愛情とは

浮気をされたとか、他に好きな人ができたとか決定的な理由があるわけではない。だからと言って、その先に踏み出すような決定的な理由があるわけでもなかった。二十五歳、そろそろ周りの友達から同棲やら結婚やらの報告が来るようになってきた。私は?このままでいいのだろうかという漠然とした焦りを感じた結果、私は蛍くんと別れる決断をした。

もう一度言うけれど、決して浮気をされたとか嫌いになったとか、何か癪に障るようなことを言われたとかはない。ただ……ただ、本当に彼に愛されているかどうかわからなくなってしまっただけ。彼はその性格故、好きだとか愛してるだとか、そういう類の甘い言葉を私に言ってくれる機会が多くない。それでも表情とか行動で好かれていることが分かるから今まで気にしたことが無かった。

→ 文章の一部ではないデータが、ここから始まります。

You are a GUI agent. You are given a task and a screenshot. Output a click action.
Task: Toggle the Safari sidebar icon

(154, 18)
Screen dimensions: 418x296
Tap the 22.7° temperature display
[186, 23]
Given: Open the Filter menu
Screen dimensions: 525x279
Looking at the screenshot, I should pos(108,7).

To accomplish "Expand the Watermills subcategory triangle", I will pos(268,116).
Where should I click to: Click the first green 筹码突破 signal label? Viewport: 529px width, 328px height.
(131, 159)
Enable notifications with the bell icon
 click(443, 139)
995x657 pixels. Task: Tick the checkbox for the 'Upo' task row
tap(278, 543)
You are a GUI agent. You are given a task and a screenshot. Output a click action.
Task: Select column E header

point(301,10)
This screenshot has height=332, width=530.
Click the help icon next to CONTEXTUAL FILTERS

「ナマエは同棲とか考えないの?もう付き合って長いよね?」
「高校卒業して大学の時からだから…もう5年経つのかな」
「長!それで同棲の話とかならないの?」

信じられない、という友人の顔が今でも鮮明に思い出される。確かにそういう話をしたことは今まで無かったし、私も脳の端っこにチラつくくらいで真剣に考えたことが無かった。

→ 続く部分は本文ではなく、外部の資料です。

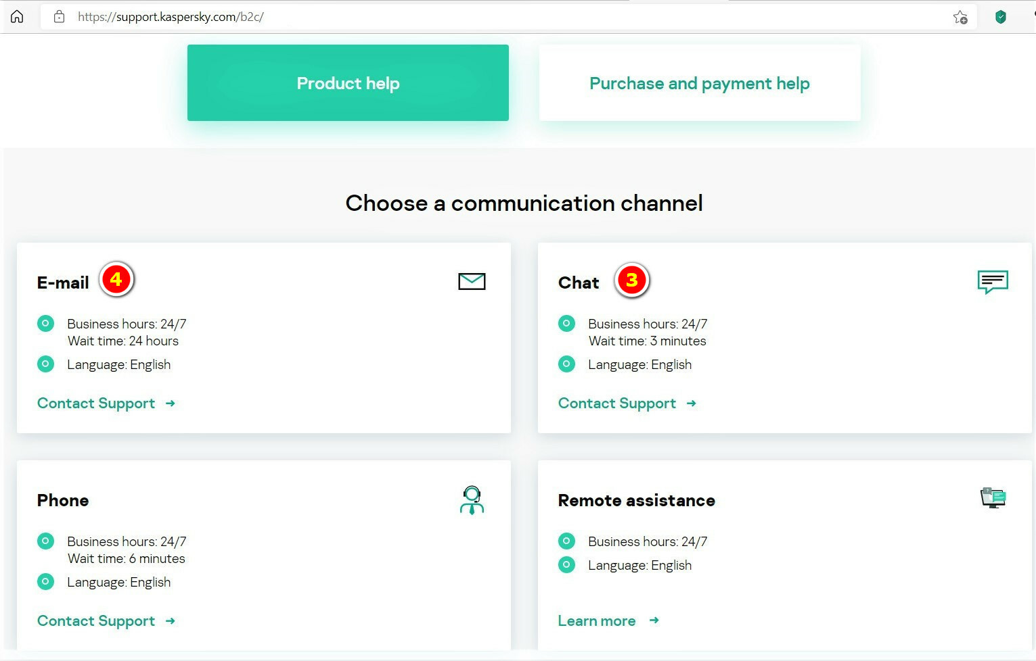Open Contact Support under Chat
The width and height of the screenshot is (1036, 661).
point(617,403)
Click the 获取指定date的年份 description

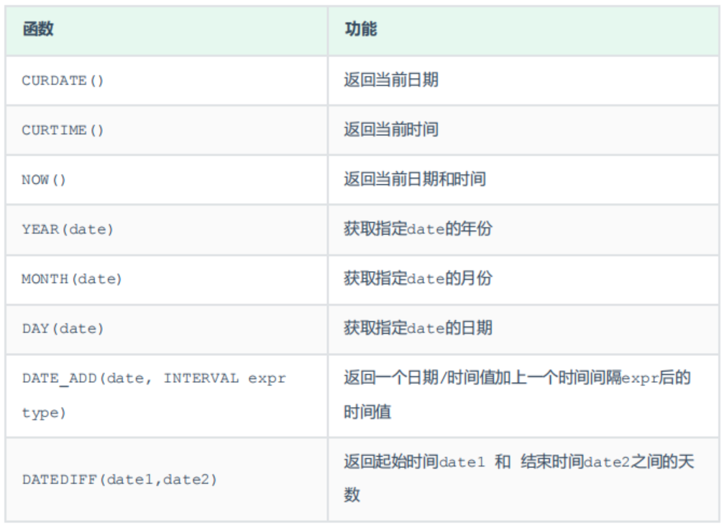click(418, 229)
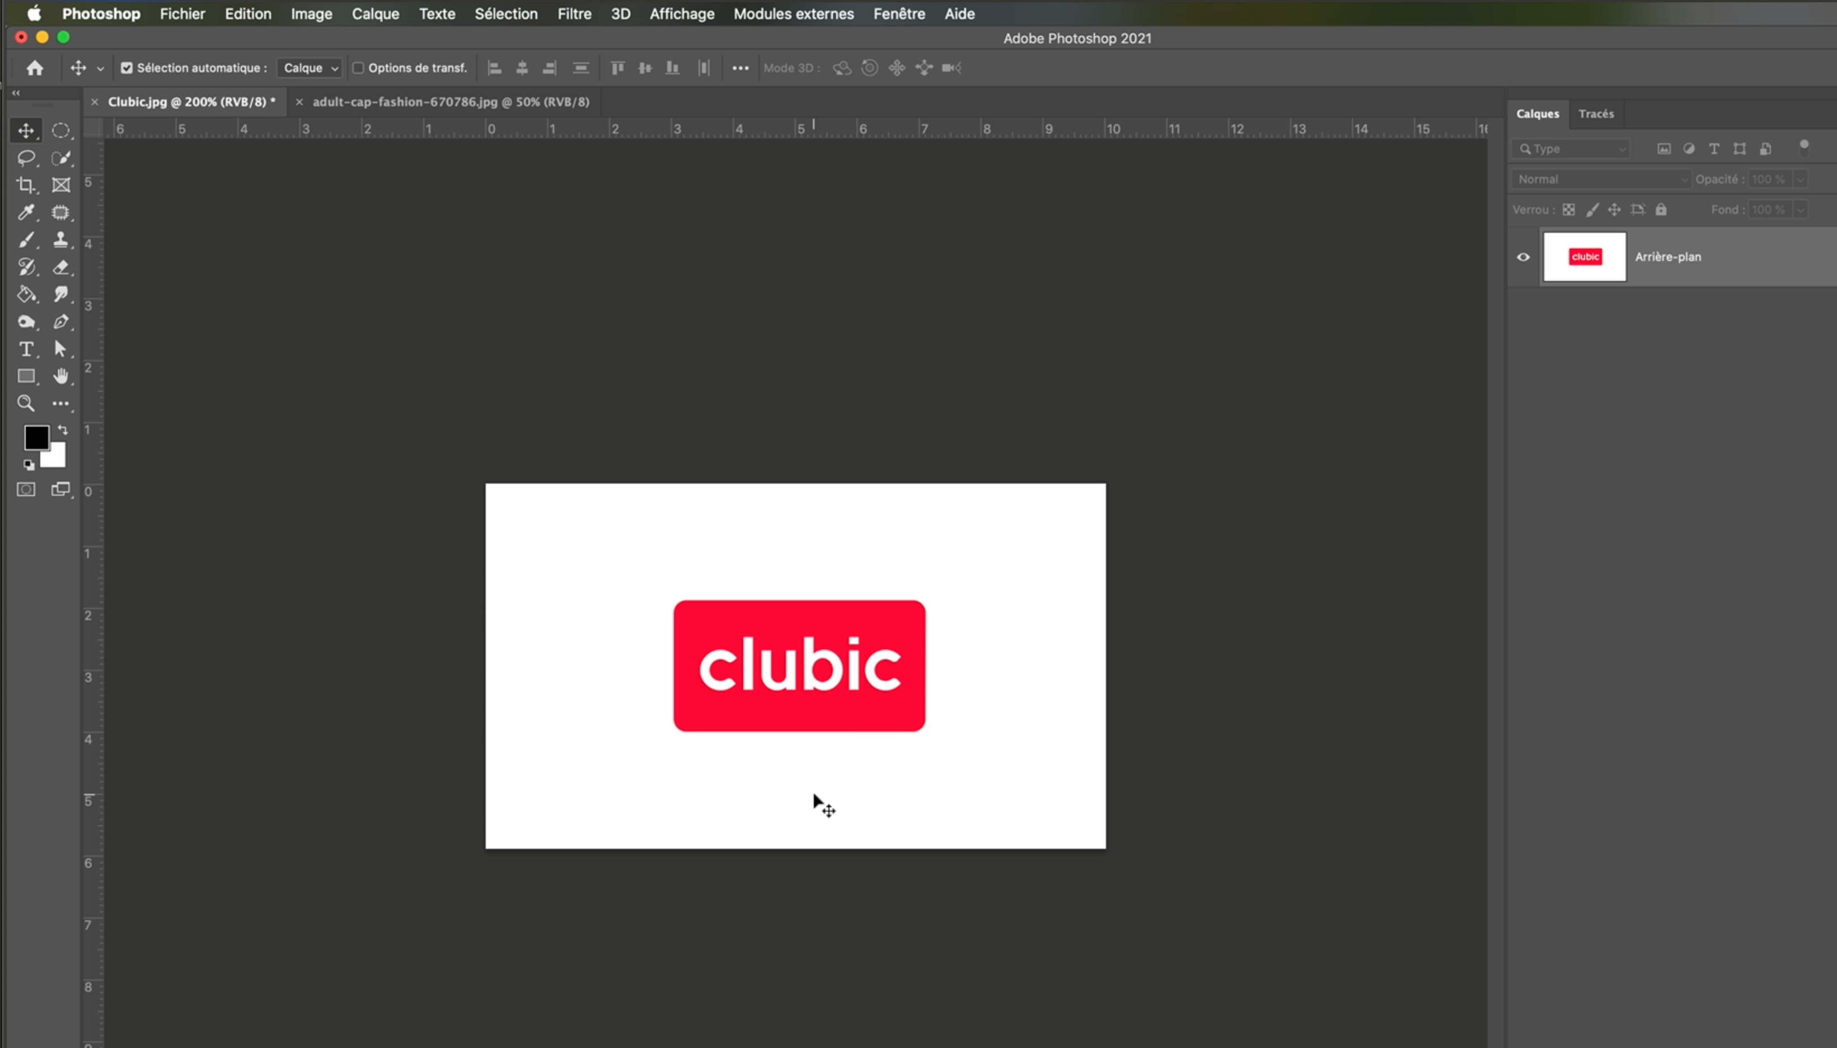The width and height of the screenshot is (1837, 1048).
Task: Select the Eraser tool
Action: tap(60, 267)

「…それ、ちゃんと愛なの?長く付き合ったらもう好きじゃないのに情が湧いちゃうって言うじゃん」

愛、情。その二文字がぐるぐると頭の中を巡った。確かに付き合った当時はちょっとしたことでドキドキしちゃってたけどそんなことはなくなった。蛍くんがデートプランを考えてくれることが嬉しかったけど、今では大体家でまったり。
これは、"情"なんだろうか。

「ねぇ、蛍くん」
「ん?」

リビングで小説に視線を落としている蛍くんに声を掛けた。別のことに集中しているときの生ぬるい返事が、私のモヤモヤを更に助長させる。

「私のこと、好き?」
「え、何言ってるの急に」
「あはは、ごめんね突然。気にしないで!」

大体反応を予想していたけれど、予想通りの反応を受けた私の心は萎んでいく。少し、ほんの少しだけ、好きだよという言葉を期待してしまった。突然こんなことを聞いたら当たり前の反応なのに、胃がキリキリと痛む。情。もしかしたら蛍くんも、情で私と一緒に居てくれてるのだろうか。

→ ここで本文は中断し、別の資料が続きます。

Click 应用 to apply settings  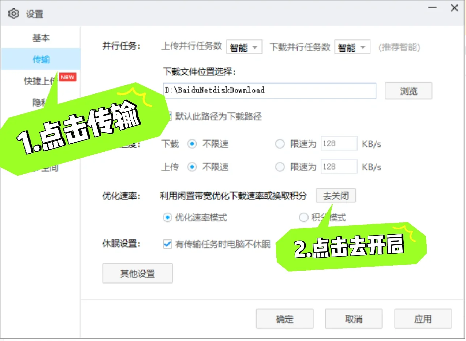click(x=423, y=319)
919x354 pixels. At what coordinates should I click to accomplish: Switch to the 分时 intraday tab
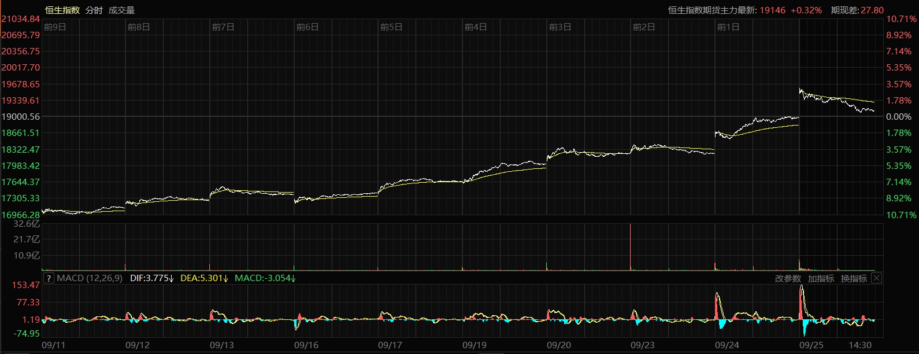pos(94,10)
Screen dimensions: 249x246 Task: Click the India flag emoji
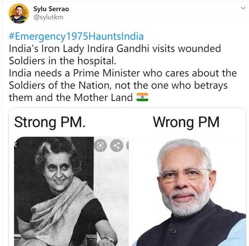(x=142, y=97)
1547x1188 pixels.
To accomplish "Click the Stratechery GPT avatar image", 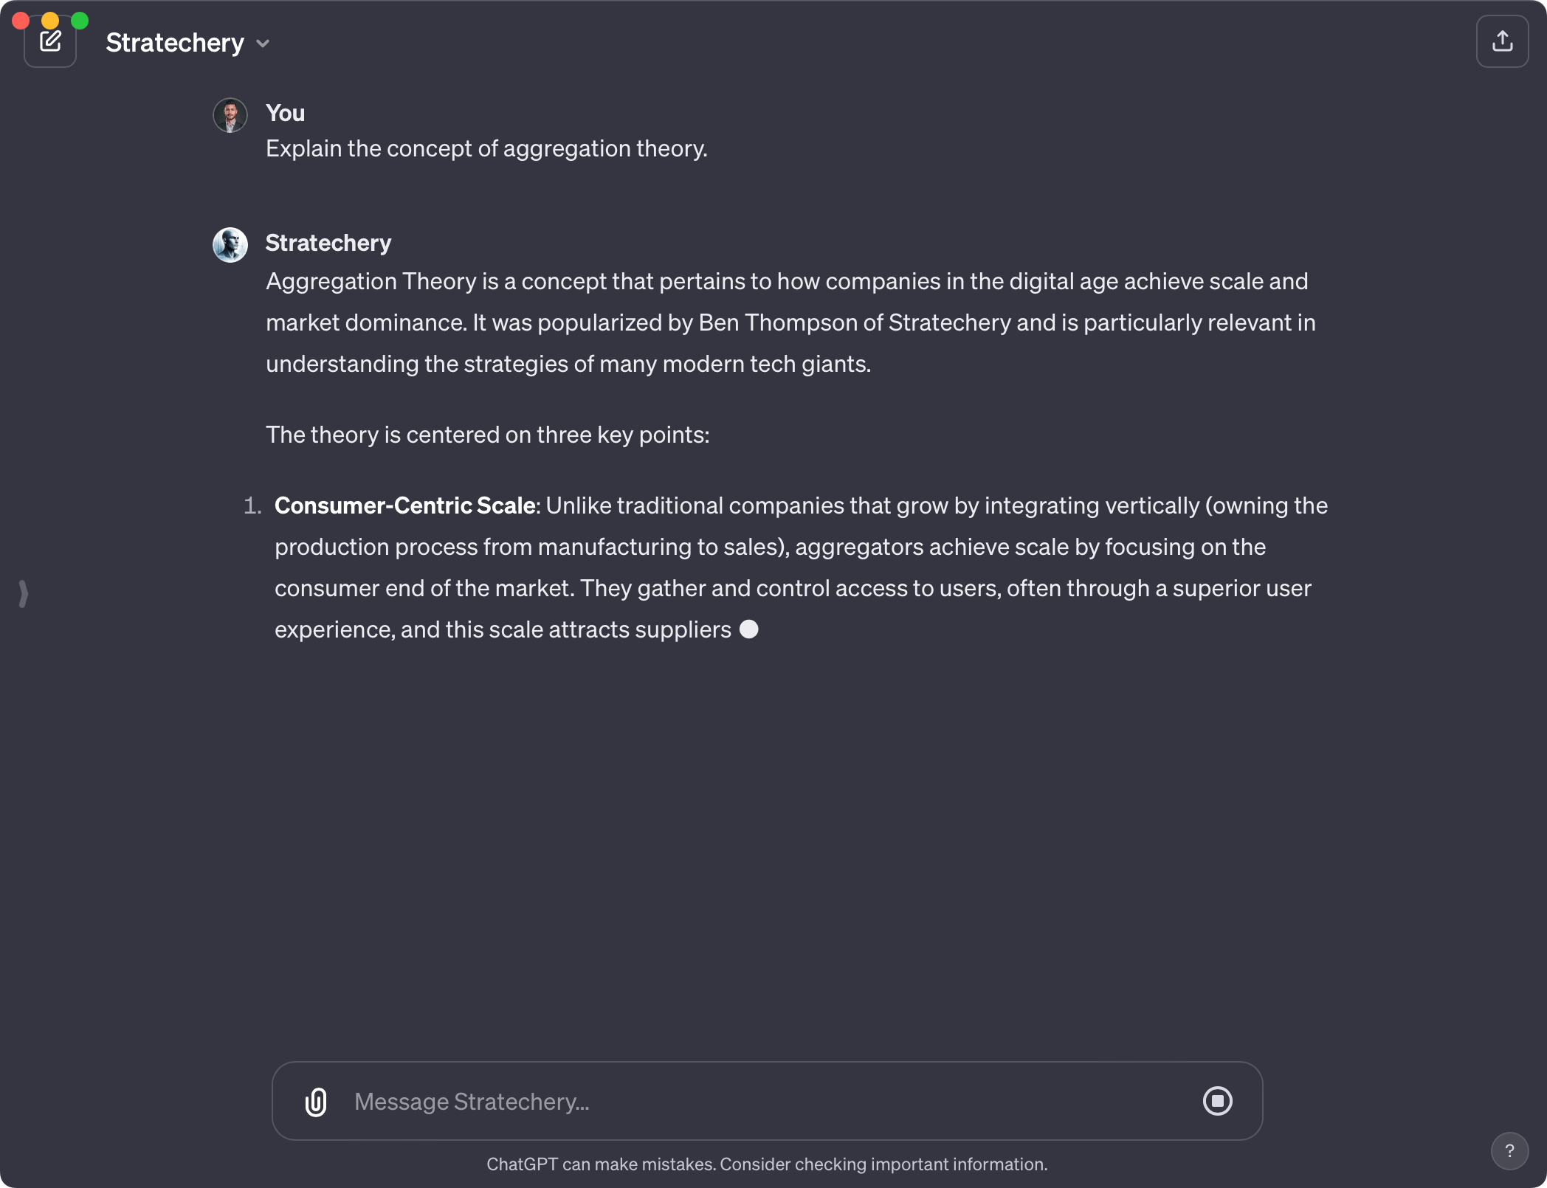I will 230,245.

その日からなんだか考え込んでしまって、蛍くんとの連絡もなんだかギクシャクしてしまう日々が続いた。私が勝手に気まずくなってしまっているだけだけど、少しずつ見切りを付けているみたいで嫌だ。それを知らないままいつものように淡白な返信をしてくる蛍くんも、今週は会えないって言っても『分かった』とすんなり受け入れてしまう蛍くんも嫌だった。生まれた距離をヒシヒシと感じて思ったのは、やっぱり別れたほうが良いんじゃないかということだった。このままダラダラと付き合っても何も生まれないんだったら、きっとそれぞれの道を歩んだ方が良いのだろう。お互いもう、高校生じゃないんだから。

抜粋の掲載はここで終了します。